### PROBLEM DESCRIPTION
What you return must be the data below, word for word, without any images.

(Stored data entries)
--
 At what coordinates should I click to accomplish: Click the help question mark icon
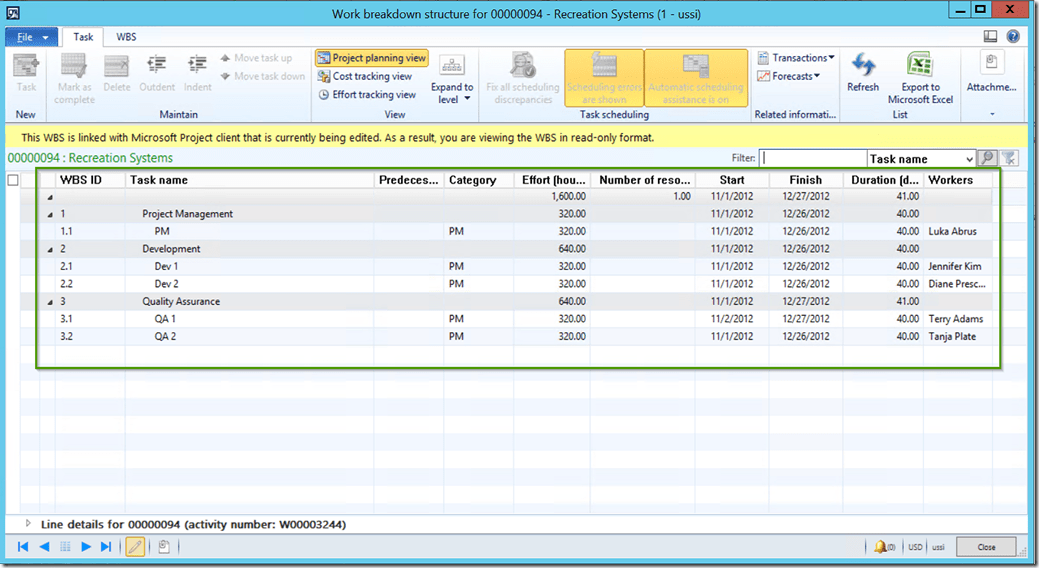tap(1013, 36)
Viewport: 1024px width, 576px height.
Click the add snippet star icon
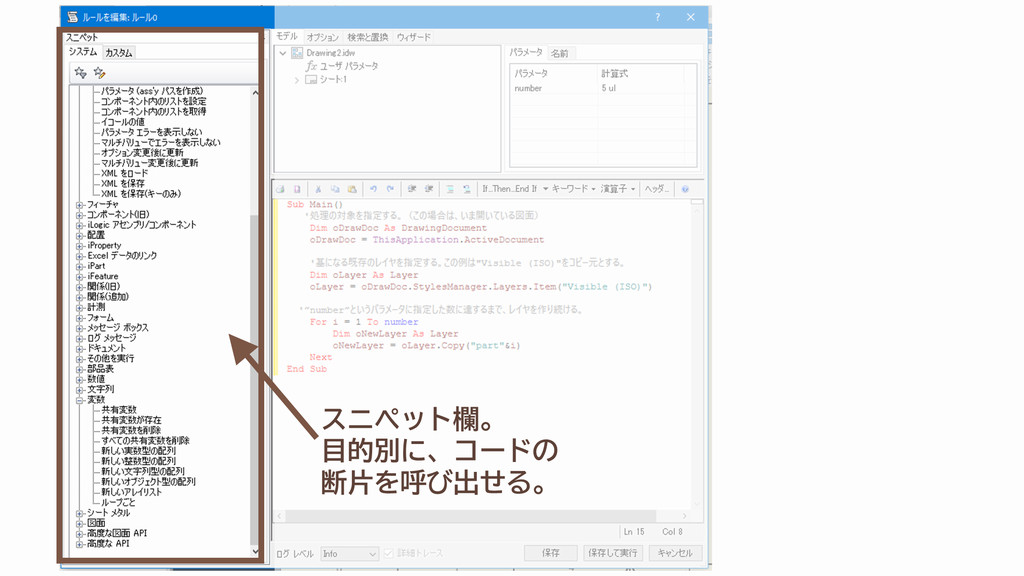pos(81,72)
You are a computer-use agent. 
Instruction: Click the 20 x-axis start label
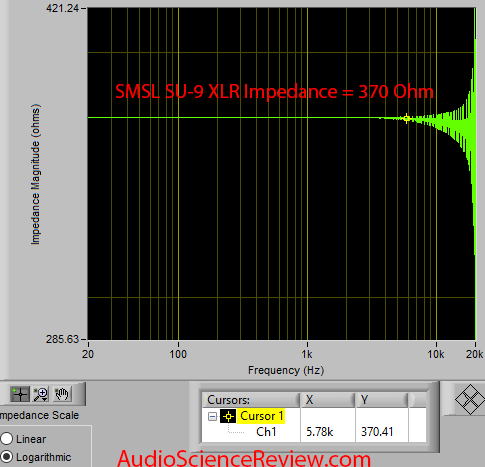[x=88, y=354]
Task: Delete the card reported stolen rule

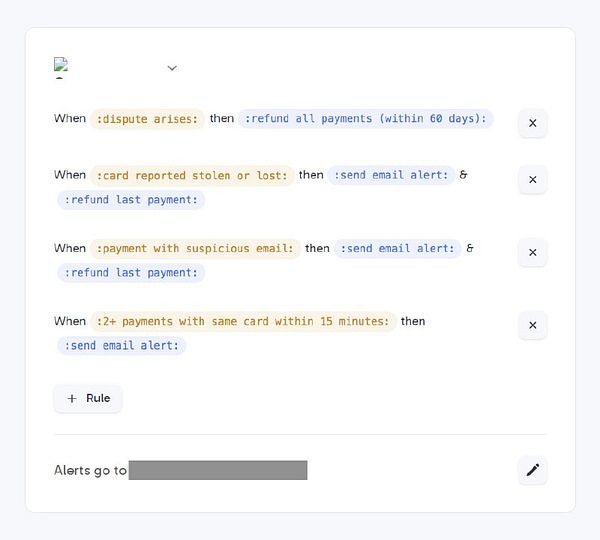Action: pyautogui.click(x=532, y=179)
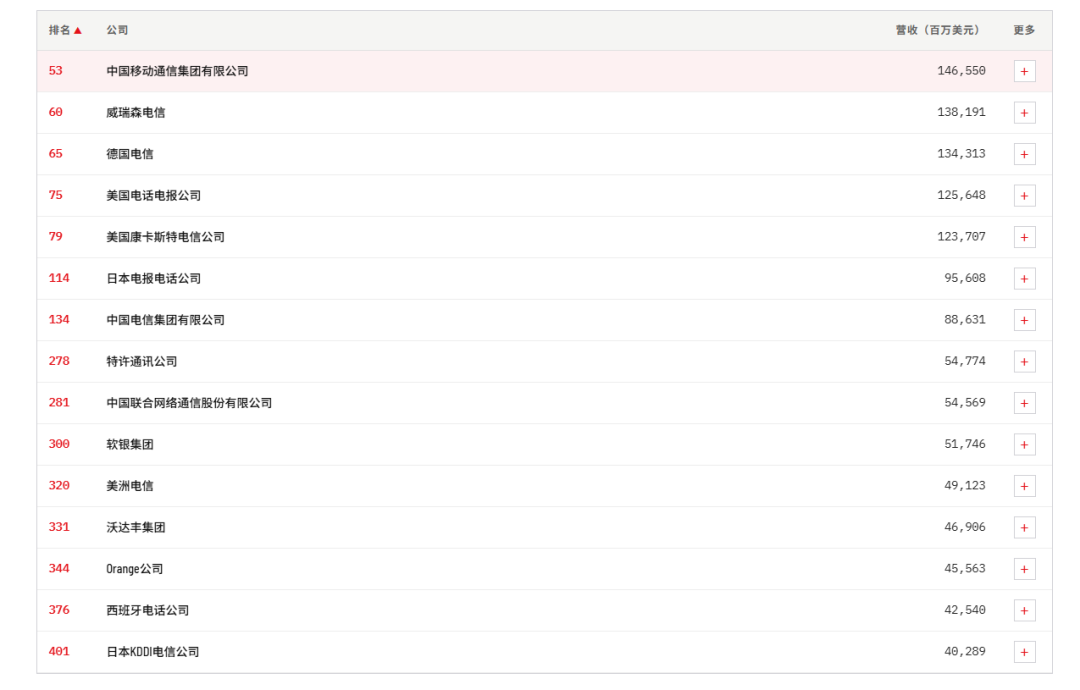
Task: Expand the 美国电话电报公司 row plus button
Action: 1024,196
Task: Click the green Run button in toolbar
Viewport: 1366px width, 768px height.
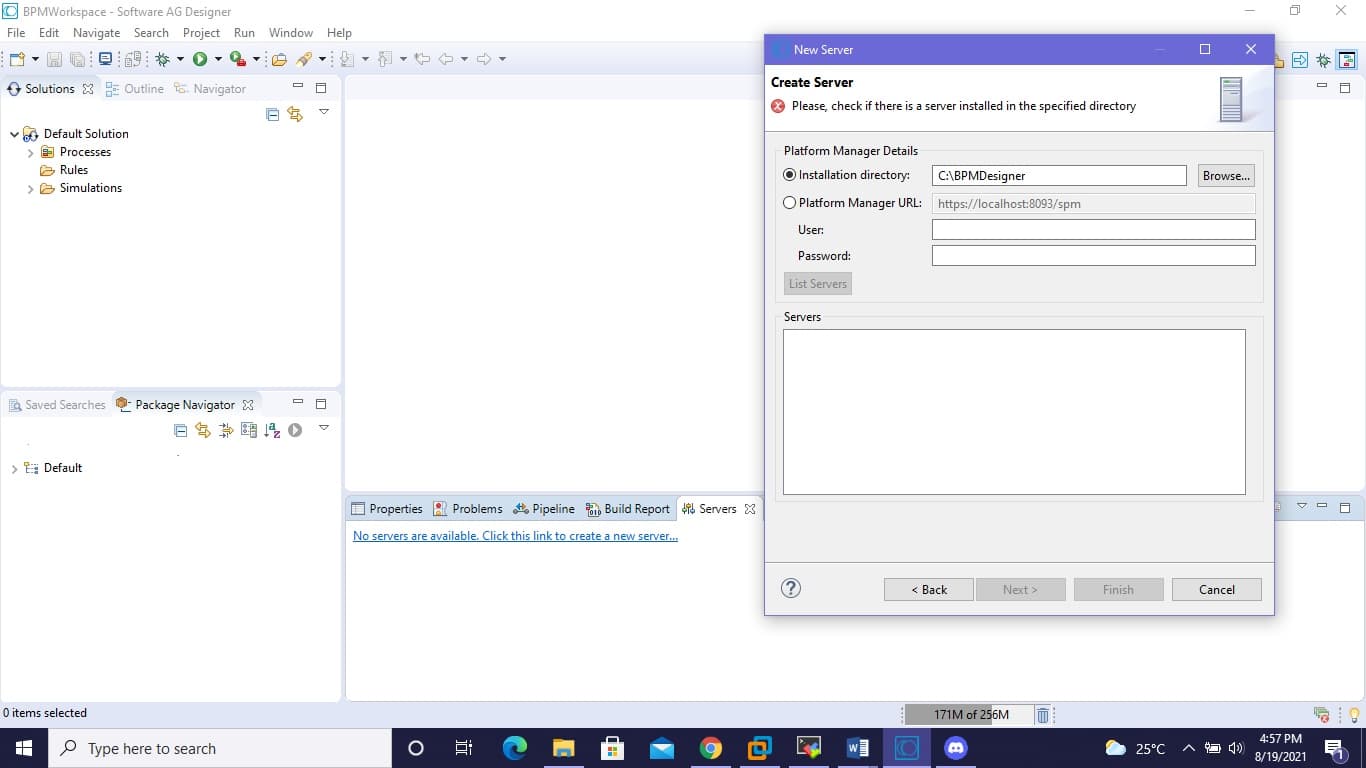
--
### RESPONSE BOX
 At what coordinates should I click to accomplish: Click the help question mark icon
tap(1013, 36)
Viewport: 1024px width, 576px height.
Click the add snippet star icon
pos(81,72)
You are a computer-use agent. 
Instruction: Click the 20 x-axis start label
[x=88, y=354]
Task: Delete the card reported stolen rule

Action: pyautogui.click(x=532, y=179)
Task: Expand the 美国电话电报公司 row plus button
Action: 1024,196
Task: Click the green Run button in toolbar
Viewport: 1366px width, 768px height.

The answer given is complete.